» **EXERCISE OBJECTIVE**: The line containing "Click the 中国水业网 watermark text" marks the start. Restate it and every following line through the end of the records exactly, and nothing else, leaving out the pictures.

» **SUPPLIED INFORMATION**:
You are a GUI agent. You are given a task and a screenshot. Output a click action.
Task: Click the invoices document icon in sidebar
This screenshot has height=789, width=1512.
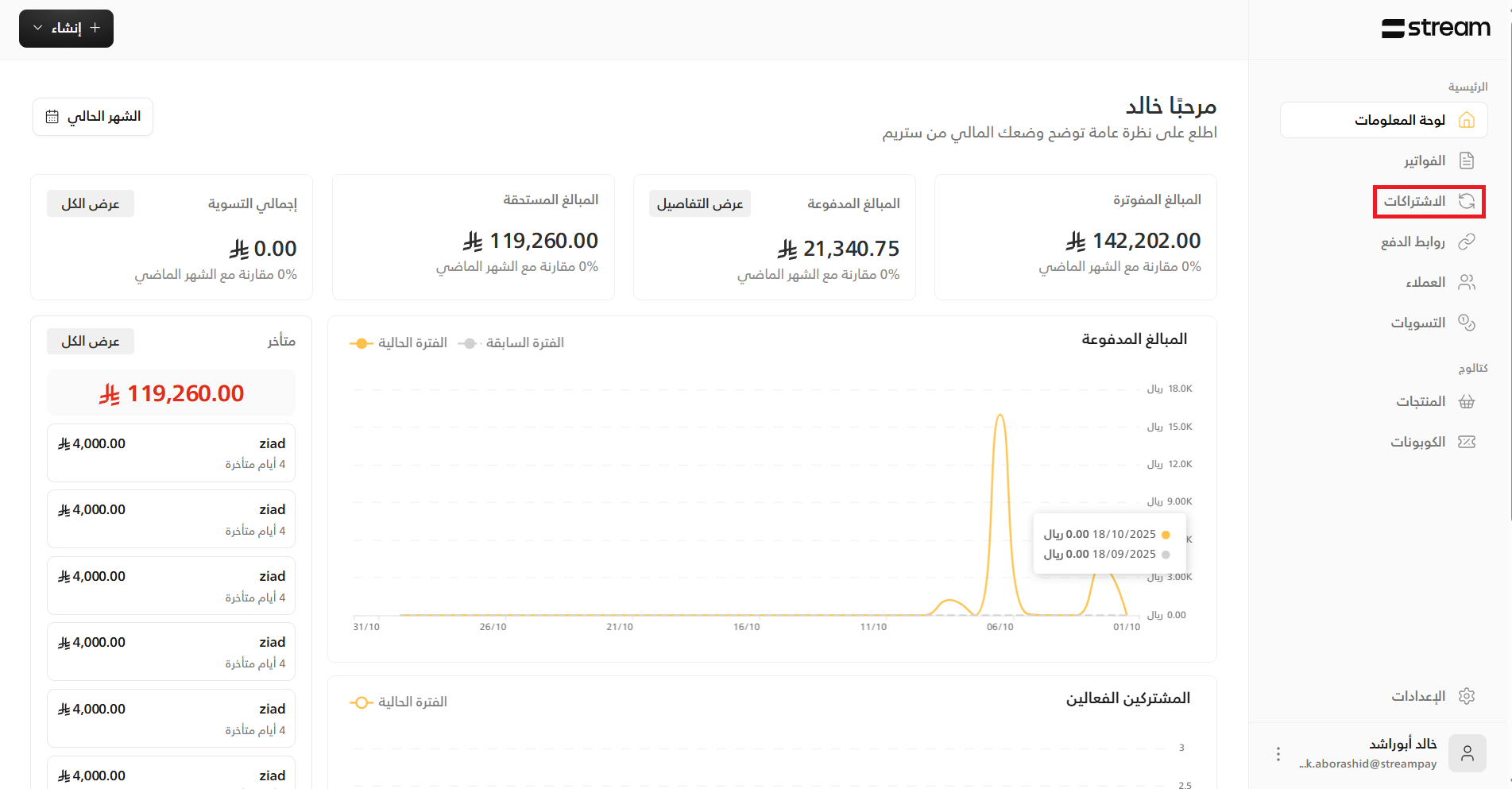(x=1467, y=161)
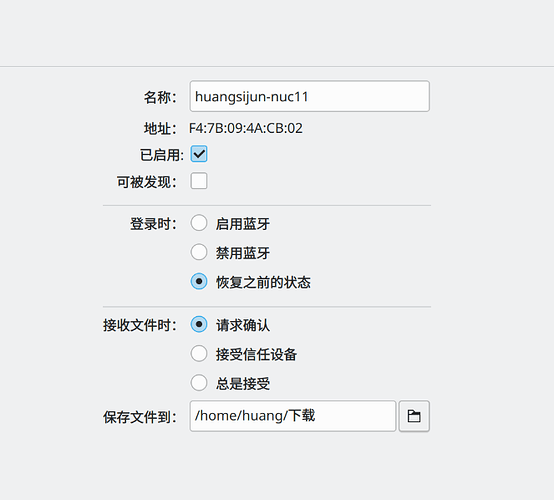
Task: Click the text 总是接受 beside its radio
Action: (x=243, y=384)
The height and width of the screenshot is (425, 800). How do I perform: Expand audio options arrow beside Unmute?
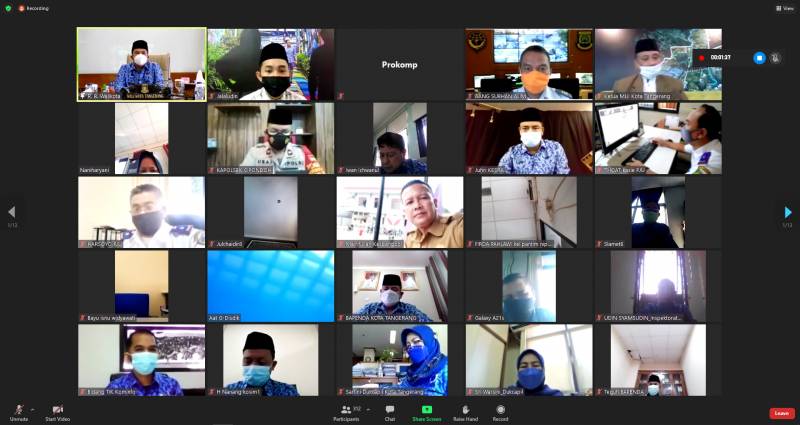click(x=32, y=408)
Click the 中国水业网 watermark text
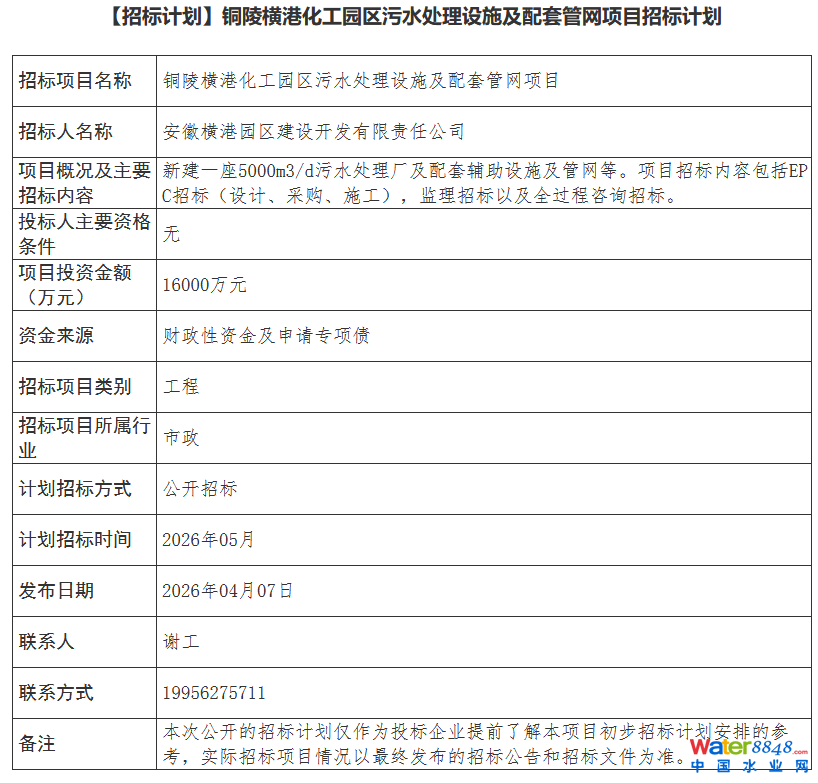 pos(749,766)
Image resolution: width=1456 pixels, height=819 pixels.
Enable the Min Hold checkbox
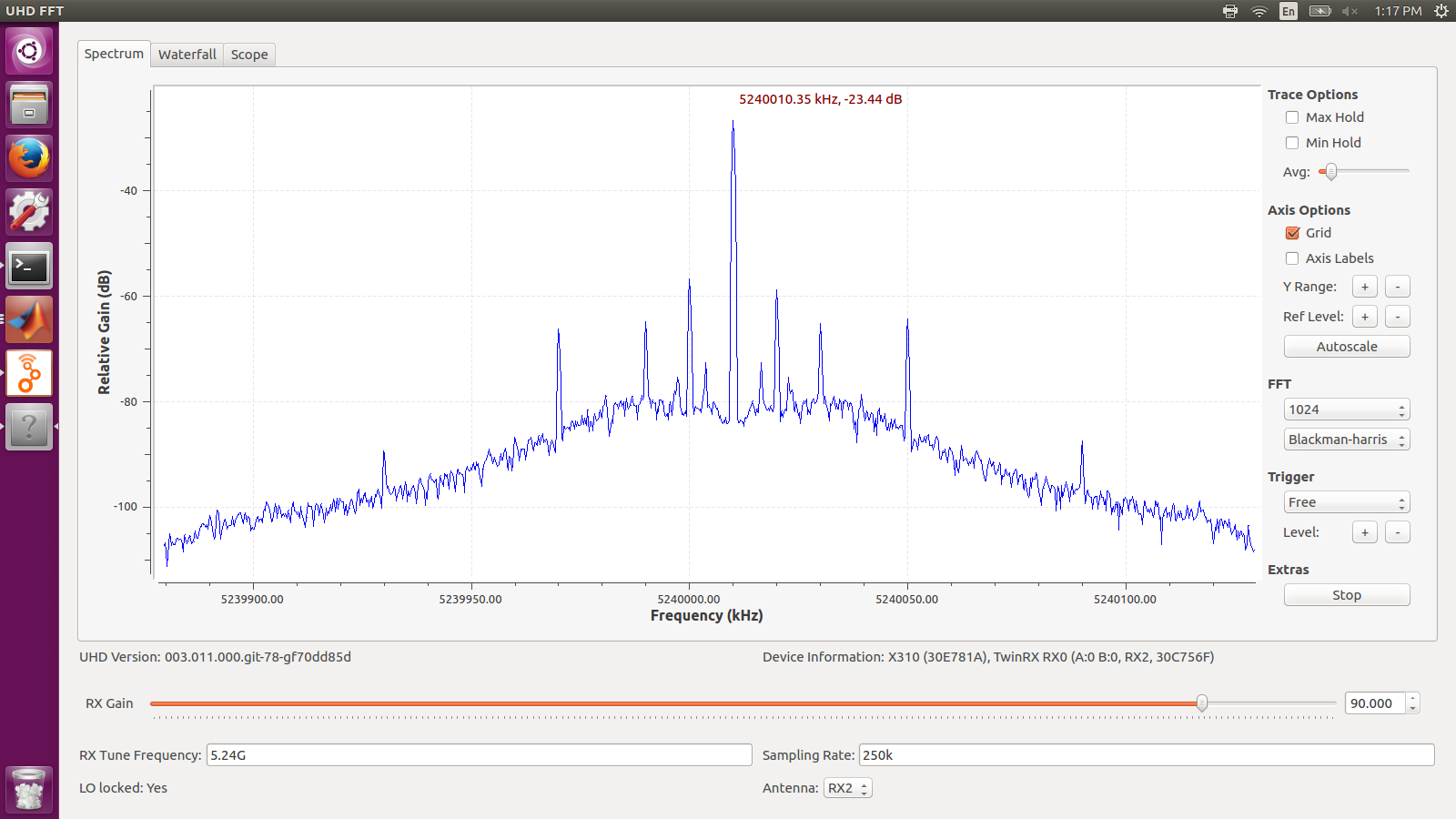pos(1292,143)
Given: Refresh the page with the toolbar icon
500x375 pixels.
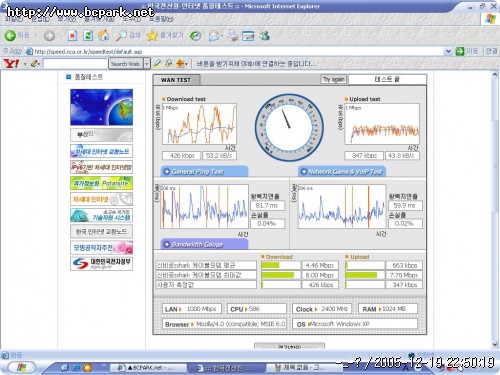Looking at the screenshot, I should pyautogui.click(x=88, y=36).
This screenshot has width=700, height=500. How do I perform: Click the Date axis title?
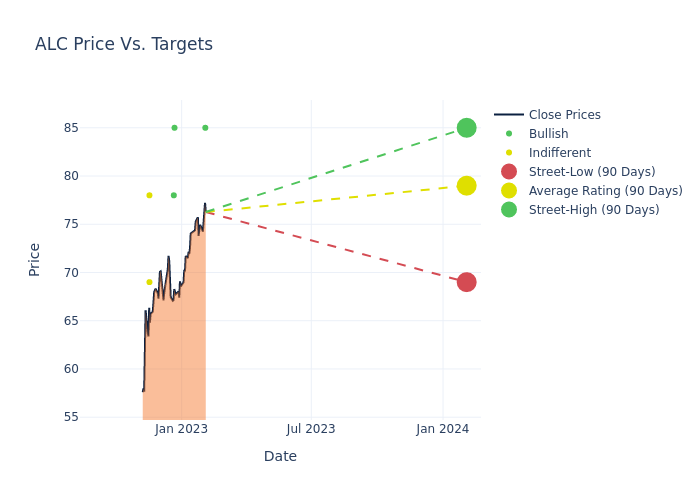point(280,457)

» **RESPONSE FOR THIS EXERCISE**:
Click the 中国水业网 watermark text
 pos(749,766)
Image resolution: width=1456 pixels, height=819 pixels.
Enable the Min Hold checkbox
pos(1292,143)
Given: Refresh the page with the toolbar icon
500x375 pixels.
Looking at the screenshot, I should pyautogui.click(x=88, y=36).
This screenshot has width=700, height=500. How do I perform: Click the Date axis title?
point(280,457)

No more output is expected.